Сотрясаясь от душераздирающих рыданий и от трогательных слов брата, я бросаюсь в объятия, с силой стискивая его шею. Он отрывисто подхватывает меня. Слезы оковывают нас. Прижав меня сильнее, Питер обхватывает мою голову своей трясущейся ладонью. Это тот день, те часы, когда, казалось, человек, никогда не плачущий, не сдерживает эмоции. Он предстает с обнаженным исколотым сердцем. Для всех это испытание, но для него особенное. События, уготовившие ему вселенной, раз за разом кидали его в предсмертный котел… Он познал, что есть смерть и именно поэтому ему так тяжело сейчас. Из него обрываются стоны беспомощной отчаянности. Ему труднее всех терять, ведь он однажды мог потерять то, что дороже всего — собственную жизнь. Он снова ощутил ледяное дыхание смерти, стоя, как на раскаленных углях. Подверженный пытке, содрогаясь от сердечных истязаний, он проговаривает с великой долей отчаяния:
— Я потерял его, когда он стал частью меня… — Слезы не останавливаются, словно обломки его души трепещут в агонии, не в силах собраться в единую. — Почему мы теряем кого-то тогда, когда понимаем, как он нам дорог?
Охваченная слезами, я ничего не могу сказать и после некоторого молчания подавленным голосом глухо шепчу:
— Питер, нас не уделили небеса такой участью: решать, когда можно уйти с прерывистой, оживленной дороги на вечную… И ничто не может предотвратить это. Ничто.

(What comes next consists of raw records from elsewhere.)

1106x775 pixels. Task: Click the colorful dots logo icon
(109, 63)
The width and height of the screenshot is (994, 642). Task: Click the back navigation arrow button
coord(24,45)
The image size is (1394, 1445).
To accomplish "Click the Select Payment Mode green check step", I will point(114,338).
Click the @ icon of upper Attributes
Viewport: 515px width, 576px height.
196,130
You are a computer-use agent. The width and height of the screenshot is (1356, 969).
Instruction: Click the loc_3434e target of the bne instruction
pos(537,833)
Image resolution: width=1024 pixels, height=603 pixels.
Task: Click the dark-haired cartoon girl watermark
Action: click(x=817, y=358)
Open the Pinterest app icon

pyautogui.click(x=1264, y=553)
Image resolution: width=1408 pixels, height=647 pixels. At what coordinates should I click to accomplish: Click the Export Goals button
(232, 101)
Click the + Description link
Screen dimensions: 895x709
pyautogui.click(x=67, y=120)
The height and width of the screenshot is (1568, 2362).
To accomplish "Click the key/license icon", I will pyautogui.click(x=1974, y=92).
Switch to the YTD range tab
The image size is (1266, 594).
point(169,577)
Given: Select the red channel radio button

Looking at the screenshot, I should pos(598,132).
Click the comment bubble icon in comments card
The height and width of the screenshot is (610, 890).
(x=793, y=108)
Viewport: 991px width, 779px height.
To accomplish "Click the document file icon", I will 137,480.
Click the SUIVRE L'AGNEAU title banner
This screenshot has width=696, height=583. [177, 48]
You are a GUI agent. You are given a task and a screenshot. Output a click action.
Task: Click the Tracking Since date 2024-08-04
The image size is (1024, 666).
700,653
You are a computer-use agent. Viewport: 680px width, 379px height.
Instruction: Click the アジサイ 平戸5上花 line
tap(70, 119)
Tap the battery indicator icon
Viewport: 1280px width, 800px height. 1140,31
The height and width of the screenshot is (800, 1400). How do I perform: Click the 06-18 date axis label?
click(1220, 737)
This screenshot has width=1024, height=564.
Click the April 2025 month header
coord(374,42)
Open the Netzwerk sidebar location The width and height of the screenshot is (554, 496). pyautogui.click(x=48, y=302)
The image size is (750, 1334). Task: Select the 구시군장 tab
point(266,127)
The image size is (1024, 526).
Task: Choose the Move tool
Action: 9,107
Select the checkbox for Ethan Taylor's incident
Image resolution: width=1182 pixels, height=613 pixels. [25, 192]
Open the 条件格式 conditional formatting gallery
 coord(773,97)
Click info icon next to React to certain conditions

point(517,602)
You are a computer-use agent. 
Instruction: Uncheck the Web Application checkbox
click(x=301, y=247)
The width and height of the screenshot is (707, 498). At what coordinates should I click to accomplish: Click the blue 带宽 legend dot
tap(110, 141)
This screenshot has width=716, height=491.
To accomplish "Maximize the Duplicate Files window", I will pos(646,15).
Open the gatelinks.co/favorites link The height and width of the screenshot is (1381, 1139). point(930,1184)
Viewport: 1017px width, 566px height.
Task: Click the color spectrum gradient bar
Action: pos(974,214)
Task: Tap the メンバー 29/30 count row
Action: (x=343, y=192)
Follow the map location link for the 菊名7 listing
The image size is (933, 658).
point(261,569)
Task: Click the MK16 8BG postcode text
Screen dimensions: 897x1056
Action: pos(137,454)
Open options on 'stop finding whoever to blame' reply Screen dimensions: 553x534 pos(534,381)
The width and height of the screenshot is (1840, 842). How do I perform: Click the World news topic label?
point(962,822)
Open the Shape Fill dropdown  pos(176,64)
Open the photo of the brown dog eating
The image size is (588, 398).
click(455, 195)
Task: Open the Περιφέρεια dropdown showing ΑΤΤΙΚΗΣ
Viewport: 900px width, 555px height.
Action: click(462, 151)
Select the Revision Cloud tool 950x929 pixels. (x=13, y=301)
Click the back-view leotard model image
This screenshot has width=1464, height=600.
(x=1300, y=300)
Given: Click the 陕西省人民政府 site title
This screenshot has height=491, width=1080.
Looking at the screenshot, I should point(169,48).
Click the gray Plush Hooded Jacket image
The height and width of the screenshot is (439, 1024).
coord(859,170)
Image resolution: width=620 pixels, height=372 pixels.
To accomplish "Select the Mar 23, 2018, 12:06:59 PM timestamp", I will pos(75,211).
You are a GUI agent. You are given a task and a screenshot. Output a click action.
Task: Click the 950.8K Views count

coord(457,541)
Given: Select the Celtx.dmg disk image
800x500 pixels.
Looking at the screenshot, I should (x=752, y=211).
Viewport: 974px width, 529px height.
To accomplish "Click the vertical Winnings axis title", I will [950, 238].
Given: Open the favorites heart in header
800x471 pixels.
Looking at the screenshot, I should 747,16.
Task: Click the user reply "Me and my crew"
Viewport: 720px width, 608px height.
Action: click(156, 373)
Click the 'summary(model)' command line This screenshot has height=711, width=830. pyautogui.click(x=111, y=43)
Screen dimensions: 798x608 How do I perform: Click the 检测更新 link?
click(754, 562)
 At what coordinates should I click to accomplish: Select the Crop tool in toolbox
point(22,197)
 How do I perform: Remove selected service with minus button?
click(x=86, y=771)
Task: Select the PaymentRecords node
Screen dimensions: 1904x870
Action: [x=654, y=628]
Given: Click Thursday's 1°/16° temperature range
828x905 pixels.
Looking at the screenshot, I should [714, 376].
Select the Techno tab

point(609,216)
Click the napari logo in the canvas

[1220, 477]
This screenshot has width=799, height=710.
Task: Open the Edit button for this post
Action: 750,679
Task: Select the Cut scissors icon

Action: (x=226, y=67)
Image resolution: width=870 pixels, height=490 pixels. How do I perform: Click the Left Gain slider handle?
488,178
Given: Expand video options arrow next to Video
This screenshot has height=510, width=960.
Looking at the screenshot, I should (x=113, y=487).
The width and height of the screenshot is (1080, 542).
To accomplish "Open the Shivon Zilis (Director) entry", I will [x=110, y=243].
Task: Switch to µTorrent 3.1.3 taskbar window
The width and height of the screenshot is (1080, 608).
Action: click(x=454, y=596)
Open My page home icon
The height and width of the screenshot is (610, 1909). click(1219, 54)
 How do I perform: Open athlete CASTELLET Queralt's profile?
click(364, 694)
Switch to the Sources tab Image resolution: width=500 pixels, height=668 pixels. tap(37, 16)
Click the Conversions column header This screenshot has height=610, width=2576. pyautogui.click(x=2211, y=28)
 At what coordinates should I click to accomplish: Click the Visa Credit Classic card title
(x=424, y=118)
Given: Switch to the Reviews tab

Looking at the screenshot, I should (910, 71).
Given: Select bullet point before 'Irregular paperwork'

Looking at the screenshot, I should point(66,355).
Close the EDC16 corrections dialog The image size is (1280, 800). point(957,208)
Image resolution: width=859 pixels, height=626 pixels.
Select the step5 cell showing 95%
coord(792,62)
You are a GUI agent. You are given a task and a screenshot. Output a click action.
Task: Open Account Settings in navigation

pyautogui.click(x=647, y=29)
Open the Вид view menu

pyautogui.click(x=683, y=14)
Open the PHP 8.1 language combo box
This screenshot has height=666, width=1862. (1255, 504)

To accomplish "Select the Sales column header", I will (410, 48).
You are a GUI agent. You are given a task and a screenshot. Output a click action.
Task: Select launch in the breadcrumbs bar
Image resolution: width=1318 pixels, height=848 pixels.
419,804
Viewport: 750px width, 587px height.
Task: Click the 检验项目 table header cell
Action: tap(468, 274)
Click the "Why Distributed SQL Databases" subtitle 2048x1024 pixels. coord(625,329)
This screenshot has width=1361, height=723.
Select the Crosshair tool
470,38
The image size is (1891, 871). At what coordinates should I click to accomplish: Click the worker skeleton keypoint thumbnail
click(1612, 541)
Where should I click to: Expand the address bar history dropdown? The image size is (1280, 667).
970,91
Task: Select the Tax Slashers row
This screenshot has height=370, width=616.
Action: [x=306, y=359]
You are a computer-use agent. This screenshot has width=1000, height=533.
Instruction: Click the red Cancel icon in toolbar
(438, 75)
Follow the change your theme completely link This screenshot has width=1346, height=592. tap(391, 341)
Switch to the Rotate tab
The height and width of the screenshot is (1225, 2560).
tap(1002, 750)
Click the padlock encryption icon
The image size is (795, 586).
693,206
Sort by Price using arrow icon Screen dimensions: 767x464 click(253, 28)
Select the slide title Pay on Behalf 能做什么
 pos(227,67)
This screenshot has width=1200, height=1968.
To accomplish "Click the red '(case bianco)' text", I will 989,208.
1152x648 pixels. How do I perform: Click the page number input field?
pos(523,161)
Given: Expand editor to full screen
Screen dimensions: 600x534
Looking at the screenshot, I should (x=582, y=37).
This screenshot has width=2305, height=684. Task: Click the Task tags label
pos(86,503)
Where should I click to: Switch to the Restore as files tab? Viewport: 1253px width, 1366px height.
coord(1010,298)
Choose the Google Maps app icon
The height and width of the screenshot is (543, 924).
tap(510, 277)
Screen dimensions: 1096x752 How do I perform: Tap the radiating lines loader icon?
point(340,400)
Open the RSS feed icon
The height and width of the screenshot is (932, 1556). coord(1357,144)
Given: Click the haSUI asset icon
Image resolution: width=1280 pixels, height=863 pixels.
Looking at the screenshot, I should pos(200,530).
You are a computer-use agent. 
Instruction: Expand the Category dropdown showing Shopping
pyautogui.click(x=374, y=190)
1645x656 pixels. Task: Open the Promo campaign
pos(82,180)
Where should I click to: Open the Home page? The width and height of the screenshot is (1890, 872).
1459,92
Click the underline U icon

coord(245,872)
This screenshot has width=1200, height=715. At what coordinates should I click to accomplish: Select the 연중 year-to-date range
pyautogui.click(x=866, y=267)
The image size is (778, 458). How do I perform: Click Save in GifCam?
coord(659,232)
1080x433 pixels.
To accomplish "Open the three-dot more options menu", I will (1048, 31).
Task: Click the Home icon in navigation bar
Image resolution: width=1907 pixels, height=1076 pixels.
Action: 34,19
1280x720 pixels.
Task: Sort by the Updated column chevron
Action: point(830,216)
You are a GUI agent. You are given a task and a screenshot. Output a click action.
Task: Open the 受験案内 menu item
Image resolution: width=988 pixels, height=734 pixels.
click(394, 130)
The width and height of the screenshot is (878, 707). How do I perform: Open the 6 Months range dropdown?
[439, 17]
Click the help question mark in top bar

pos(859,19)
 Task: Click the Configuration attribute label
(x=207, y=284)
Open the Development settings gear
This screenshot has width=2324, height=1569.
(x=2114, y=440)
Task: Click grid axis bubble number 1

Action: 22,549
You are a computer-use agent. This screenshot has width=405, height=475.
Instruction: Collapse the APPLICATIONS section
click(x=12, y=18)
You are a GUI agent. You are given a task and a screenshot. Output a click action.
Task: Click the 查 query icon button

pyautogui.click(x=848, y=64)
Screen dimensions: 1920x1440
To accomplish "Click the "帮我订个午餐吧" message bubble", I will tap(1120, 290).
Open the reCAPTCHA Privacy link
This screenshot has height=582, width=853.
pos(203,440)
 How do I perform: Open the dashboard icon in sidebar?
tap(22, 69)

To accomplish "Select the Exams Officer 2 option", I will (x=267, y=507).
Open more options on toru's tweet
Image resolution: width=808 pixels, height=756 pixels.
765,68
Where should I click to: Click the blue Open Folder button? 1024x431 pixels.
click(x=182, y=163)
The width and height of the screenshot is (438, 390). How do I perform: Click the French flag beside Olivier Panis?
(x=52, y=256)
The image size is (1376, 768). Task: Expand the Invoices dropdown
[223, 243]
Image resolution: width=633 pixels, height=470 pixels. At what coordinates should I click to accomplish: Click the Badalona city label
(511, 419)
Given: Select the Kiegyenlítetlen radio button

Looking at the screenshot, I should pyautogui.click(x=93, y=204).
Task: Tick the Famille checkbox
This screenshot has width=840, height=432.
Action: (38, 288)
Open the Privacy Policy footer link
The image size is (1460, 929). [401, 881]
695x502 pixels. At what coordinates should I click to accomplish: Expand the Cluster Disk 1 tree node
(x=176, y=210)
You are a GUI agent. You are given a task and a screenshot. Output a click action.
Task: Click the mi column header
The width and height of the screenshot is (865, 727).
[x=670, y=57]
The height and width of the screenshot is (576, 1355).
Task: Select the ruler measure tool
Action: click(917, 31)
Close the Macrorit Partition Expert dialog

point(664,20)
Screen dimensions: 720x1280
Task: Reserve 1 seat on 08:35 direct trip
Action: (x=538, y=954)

Светлячки, казалось, тоже рождены для того, чтобы светить, но и у них поток жизненного света не бесконечен, и они в один миг могут потухнуть.
И подумав, что теперь я больше никогда не увижу папу, я всхлипываю, встречая рецидивный соленый ливень, усилившийся с глаз.
Мысль проносится в моем сердце, и я проговариваю её:
— Жизнь, как корабль, с каждой секундой приближает нас к нетленному вековечному миру, где каждая его остановка — мгновение.
С минуту поглощенные мертвой кладбищенской тишиной, где листики на деревьях напуганы и не колышутся, чтобы не нарушать законы вечности, где незримо взлетают и странствуют души, видя, как смертные приходят к ним в дом, собравший несчетное количество живущих ранее существ, мы обнимаем раны друг друга, признаваясь мысленно в том, то между мной и им всегда было какое-то чувство особенной теплоты, что никому кроме нас не познать это… Разве мы и не знаем, что можем сказать друг другу? Нам незачем говорить о своей любви вслух. Не всем удосужено проникнуть в мои мысли как Питеру, подчас даже Джексону.
«Обнялись брат с сестрой, пораженные несчастием, оплакивая смерть».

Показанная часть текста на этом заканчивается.